4. Entertainment Value
There is nothing wrong with placing a small parlay for fun, as long as you understand the mathematics and keep the stake small relative to your bankroll.
Parlay Strategies
The Correlated Parlay Strategy
Identify outcomes that are correlated but priced independently. Same-game parlays at some bookmakers are particularly interesting because the odds may not fully account for correlation between legs within the same match.
The Two-Leg Value Parlay
If you have identified two bets with positive expected value, combining them into a two-leg parlay keeps the margin penalty small while amplifying your edge. The key requirement is that both legs must genuinely have positive EV on their own.
The Insurance Approach
Place a parlay and hedge the final leg if the first legs win. This locks in a profit regardless of the last leg's outcome. This is more of a hedging strategy than a pure parlay play, but it is a common and effective approach.
What to Avoid
- 10+ leg "lottery" parlays: The margin is enormous, and the probability of winning is tiny. These are pure entertainment bets.

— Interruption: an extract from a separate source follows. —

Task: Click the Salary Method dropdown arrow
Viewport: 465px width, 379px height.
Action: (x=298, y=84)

- Parlaying heavy favorites: Combining five -300 selections feels "safe" but the odds are low, the margin is still compounding, and a single upset wipes everything.
- Using parlays as your primary strategy: If your edge is real, singles will grow your bankroll more reliably.
Parlay Math in Practice
Calculating Your Break-Even Win Rate
For a 3-leg parlay where each leg has odds of 1.90:
- Combined odds: 1.90^3 = 6.86
- Break-even win rate: 1 / 6.86 = 14.6%
- Required individual leg win rate for 14.6% parlay win rate: 52.6% per leg
If you are winning individual bets at 55%, your 3-leg parlay will win approximately 16.6% of the time (0.55^3), making it profitable at combined odds of 6.86.

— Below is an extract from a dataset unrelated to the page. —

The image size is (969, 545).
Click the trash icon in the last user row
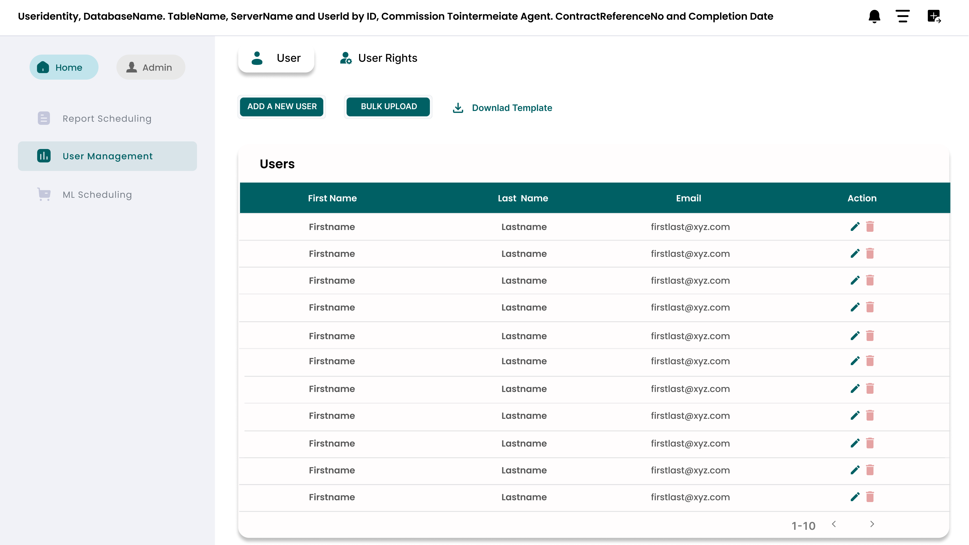pos(870,497)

Expected Value of a Parlay
The EV of a parlay equals the product of individual EVs. If each leg has a small positive EV, the parlay also has positive EV. If any leg has negative EV, it drags the entire parlay into negative territory more aggressively than you might expect.
Managing Parlay Bets in Your Bankroll
Parlays should represent a small portion of your total betting activity. A sensible allocation:
- Singles: 80-90% of total stakes
- 2-3 leg parlays: 5-15% of total stakes
- 4+ leg parlays: 0-5% of total stakes (entertainment only)
For stake sizing, parlays should be smaller than your standard single bet. If your unit is 2% of bankroll, a parlay might be 0.5-1%.
Key Takeaways
- Parlays multiply odds but compound risk: The more legs, the worse the value.
- The bookmaker margin grows exponentially with each additional leg.
- Correlated parlays can offer genuine value when outcomes are linked.
- Two-leg value parlays are the most strategically sound use of accumulators.
- Keep parlay stakes small: They should be a small fraction of your betting activity.
- Use the tools: Calculate odds with the calculator parlay, convert formats with the calculator odds converter, and verify value with the calculator ev.
Parlays are not inherently bad bets. They are simply misused by most bettors. Approach them with mathematical understanding, keep stakes disciplined, and use them strategically rather than as lottery tickets.